Discussion in 'Horse and Rider Safety' started by hasheld, Apr 29, 2008.

  1. hasheld

    hasheld New Member

    I'm hoping someone can help me with a very expensive mistake that I just made.

    A couple of weeks ago I finally took the plunge to buy a car that could tow a horse float. I sold my cute, reliable and very fuel efficient Barina (which couldn't tow a feather) and bought a Nissan X-trail. My reason for choosing an x-trail was that they are relatively fuel efficient (which is important to me, for cost and environment reasons) but can still tow 2000kg - at least that's what it says in the specs. Well, after I bought it I found out that the maximum towball down load for the x-trail is only 150kg. I've heard that the towball load should be about 10% of the total trailer mass, so that means you can only tow about 1500kg with the x-trail. So, apart from being very annoyed (grrrrrr!) with Nissan and their misleading 2000kg statement, I'm wondering if I can tow a horse float with it at all.

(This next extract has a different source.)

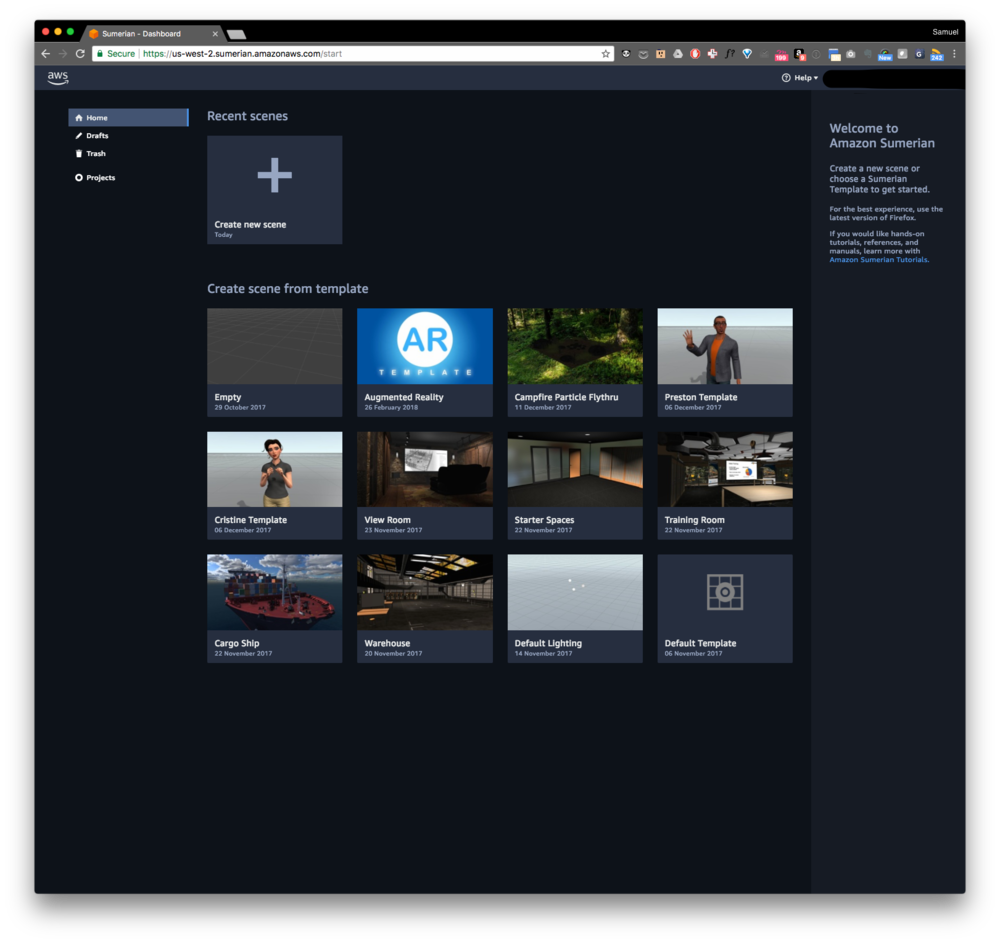The height and width of the screenshot is (943, 1000).
Task: Select the Preston Template scene
Action: (724, 346)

    I only need to tow 1 horse, but I'm not very keen on single floats (I just read the thread on single floats - some scary stuff in there!). I have access to a couple of different double floats, so I guess I need to find out the towball down load with the horse in the double float - any ideas on how to do that? He's a big solid boy so I'm guessing he would be at least 500 kg, and double float is probably 1000 kg, so it looks like I'm going to be right on the 150 kg towball limit with a double float (10% rule again). Hmmm.

    Any ideas? Should I just ditch the x-trail and give up on my idea of having a fuel efficient car for towing? I really don't want to drive around in a tank, but maybe its the only way to be safe.

    If nothing else, perhaps my experience will prevent someone else making the same mistake!
     
  2. Elanda

    Elanda Gold Member

    Most standard floats are about 850kg, for a standard float (galv), so I guess it depends on float size and horse size. My Rodeo can tow 1800kg ( is rated at thatfor the car, and has a 2200kg rated tow bar). It is about 1 standard float + 1 x 16hh horse and 1 x 12hh pony. So towing a float with one horse would be fine**)
     
  3. Roe

    Roe Banned

    I have a nissian x-trail and it tows my float fine with the 2 horses. Both my horses are under 15 hh and my tow ball (which is the nissian one) tows 2000kg together I estimate to weigh about 1500kg.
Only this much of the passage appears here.